--- WHAT TO DO ---
Find "For every named" and "Contact us (362, 2151)" in the records below. Copy the lines holding them and every line between, exactly, and no others.
BEGIN ENTRIES SUPPLIED
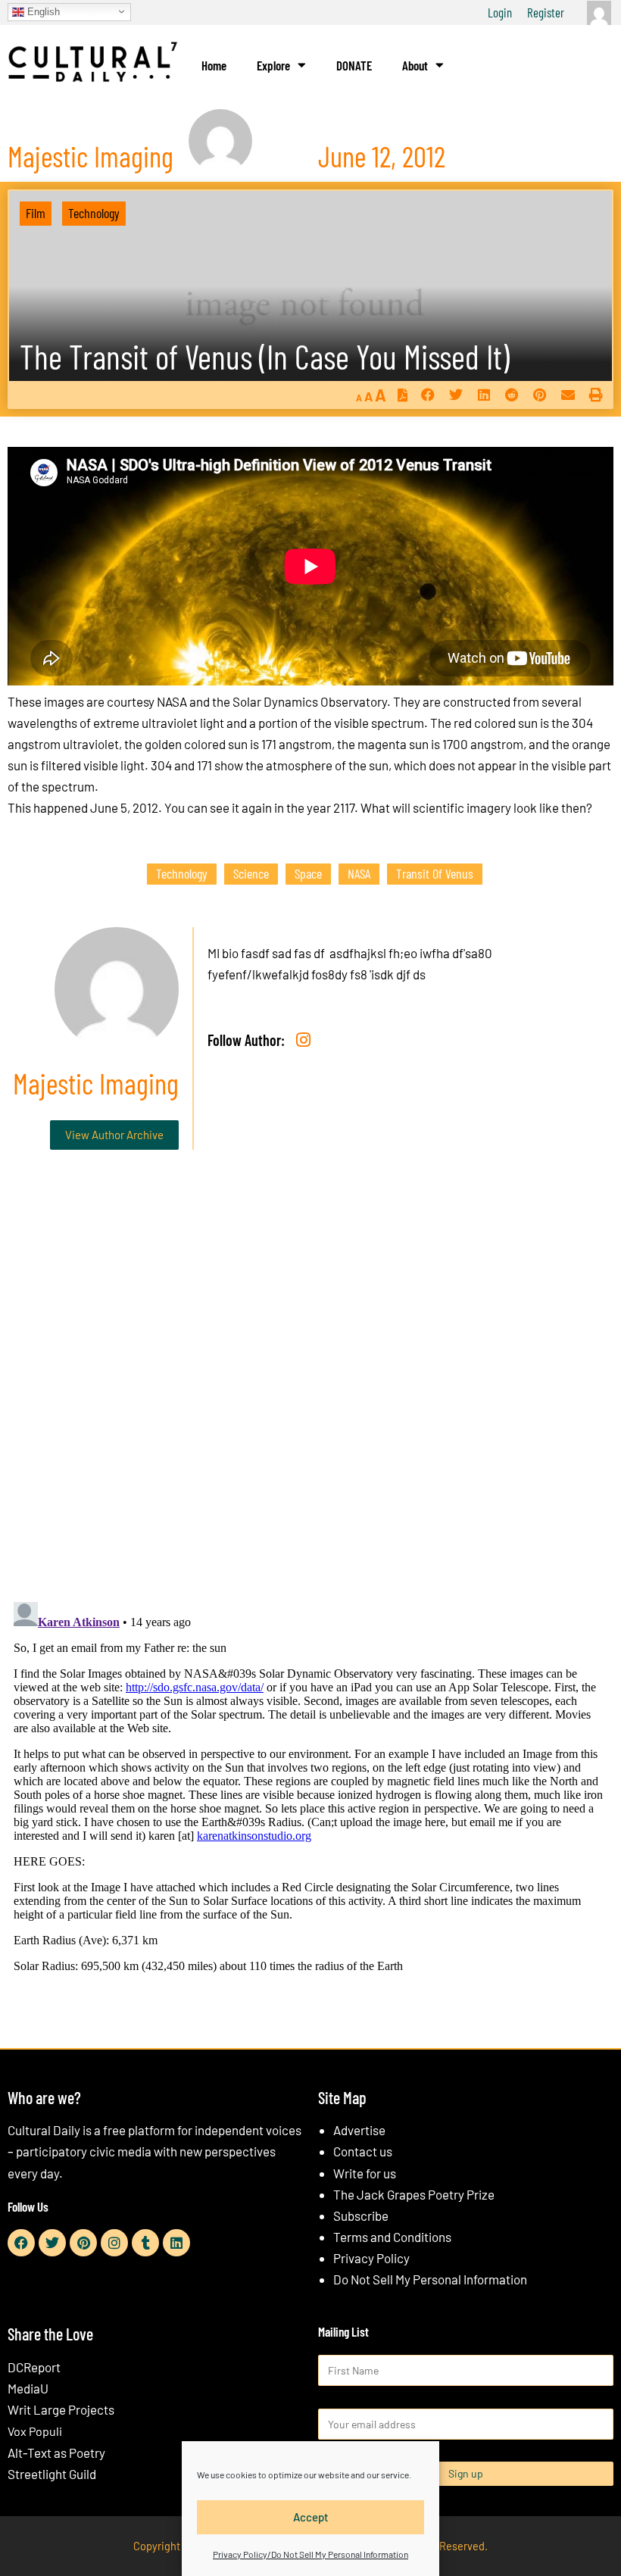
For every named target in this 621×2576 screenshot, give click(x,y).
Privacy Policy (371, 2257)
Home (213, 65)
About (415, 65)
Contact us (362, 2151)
END ENTRIES SUPPLIED
BEGIN ENTRIES SUPPLIED
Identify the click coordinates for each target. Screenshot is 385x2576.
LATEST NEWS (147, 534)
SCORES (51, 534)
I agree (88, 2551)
END ENTRIES SUPPLIED
BEGIN ENTRIES SUPPLIED
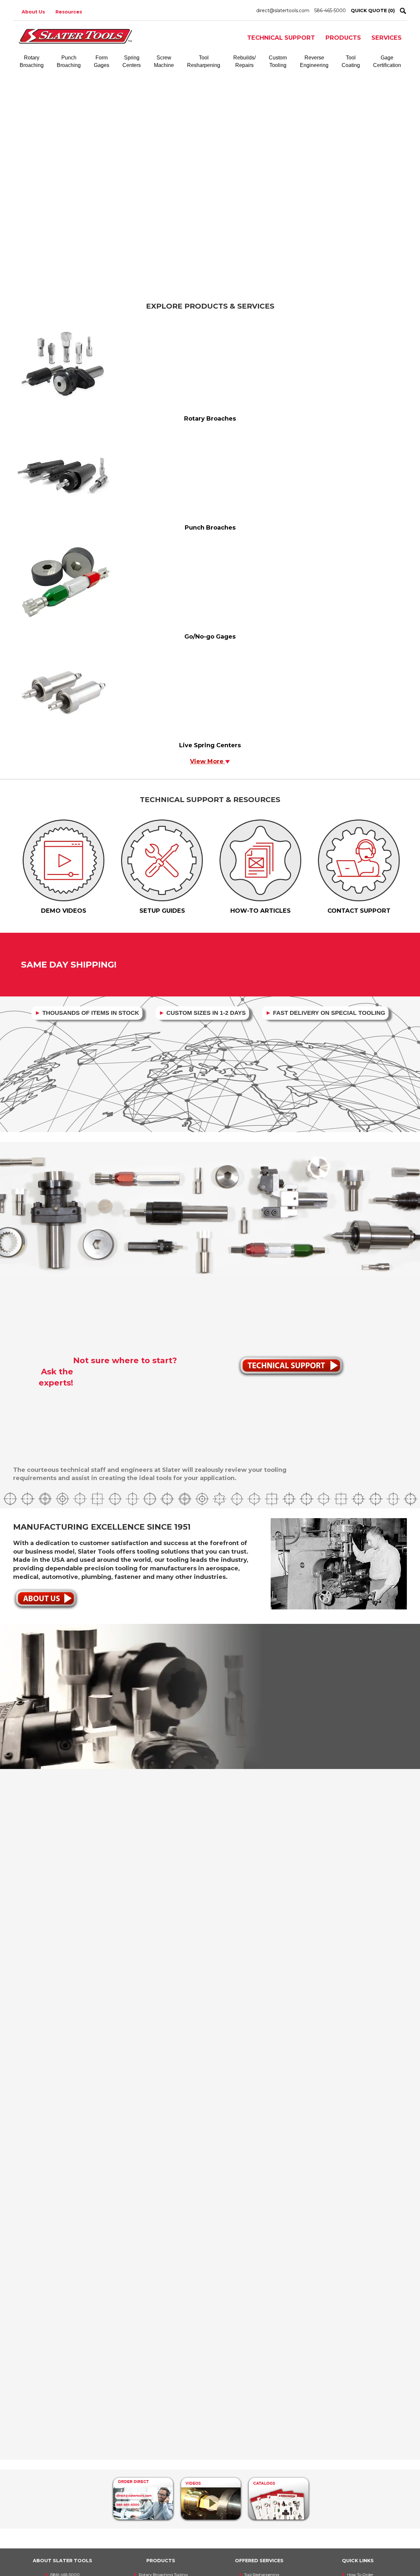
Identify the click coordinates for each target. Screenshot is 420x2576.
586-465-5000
END ENTRIES SUPPLIED
--- WRITTEN ANSWER ---
For every named target in this 621×2576 screenshot, give click(x,y).
Privacy Policy (371, 2257)
Home (213, 65)
About (415, 65)
Contact us (362, 2151)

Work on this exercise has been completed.